**WHAT TO PRODUCE:** Count the lines below that contain "Given". Answer with the number alone.

Stored records:

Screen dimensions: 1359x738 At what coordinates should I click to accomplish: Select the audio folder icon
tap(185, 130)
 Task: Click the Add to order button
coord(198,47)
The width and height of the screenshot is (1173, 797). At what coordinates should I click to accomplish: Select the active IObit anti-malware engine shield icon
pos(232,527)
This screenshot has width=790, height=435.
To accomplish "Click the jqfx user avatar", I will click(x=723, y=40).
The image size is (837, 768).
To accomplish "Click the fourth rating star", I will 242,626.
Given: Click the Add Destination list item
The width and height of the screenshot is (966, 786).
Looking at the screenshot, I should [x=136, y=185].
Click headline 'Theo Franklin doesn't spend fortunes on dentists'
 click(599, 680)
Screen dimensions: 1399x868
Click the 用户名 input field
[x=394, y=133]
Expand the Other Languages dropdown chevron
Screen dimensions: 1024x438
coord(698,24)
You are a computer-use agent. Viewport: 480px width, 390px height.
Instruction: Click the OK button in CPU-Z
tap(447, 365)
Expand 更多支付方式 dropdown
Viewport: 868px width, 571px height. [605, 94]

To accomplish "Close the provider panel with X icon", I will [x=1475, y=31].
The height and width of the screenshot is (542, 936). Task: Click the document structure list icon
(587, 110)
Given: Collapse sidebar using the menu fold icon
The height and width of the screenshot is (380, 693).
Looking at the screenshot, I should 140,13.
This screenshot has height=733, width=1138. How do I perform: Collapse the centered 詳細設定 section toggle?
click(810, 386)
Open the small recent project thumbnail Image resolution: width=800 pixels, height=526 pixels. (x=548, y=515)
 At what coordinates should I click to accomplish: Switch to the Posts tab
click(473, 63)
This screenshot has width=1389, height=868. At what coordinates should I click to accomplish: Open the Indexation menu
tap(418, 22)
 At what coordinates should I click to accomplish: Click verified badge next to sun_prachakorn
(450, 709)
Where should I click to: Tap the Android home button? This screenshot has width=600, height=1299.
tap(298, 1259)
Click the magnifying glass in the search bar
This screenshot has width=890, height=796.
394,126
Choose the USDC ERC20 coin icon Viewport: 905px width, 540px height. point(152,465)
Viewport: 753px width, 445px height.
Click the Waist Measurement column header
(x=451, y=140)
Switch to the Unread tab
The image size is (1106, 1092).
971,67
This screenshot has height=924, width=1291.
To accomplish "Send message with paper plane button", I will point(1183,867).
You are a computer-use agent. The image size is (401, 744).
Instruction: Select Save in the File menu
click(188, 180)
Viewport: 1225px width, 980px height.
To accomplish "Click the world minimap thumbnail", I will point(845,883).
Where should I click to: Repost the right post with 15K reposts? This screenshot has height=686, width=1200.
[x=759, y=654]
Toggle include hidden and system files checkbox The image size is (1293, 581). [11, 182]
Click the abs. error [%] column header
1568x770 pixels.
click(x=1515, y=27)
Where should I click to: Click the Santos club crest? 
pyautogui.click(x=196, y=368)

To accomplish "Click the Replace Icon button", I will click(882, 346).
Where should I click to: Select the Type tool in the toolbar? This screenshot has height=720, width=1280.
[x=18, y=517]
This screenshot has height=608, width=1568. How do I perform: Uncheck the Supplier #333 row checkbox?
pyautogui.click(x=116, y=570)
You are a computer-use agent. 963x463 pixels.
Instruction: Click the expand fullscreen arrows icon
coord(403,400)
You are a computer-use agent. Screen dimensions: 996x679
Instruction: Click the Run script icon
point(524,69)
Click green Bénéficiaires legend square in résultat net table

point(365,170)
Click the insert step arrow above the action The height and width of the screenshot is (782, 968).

**RESULT OF THE EXERCISE:** 2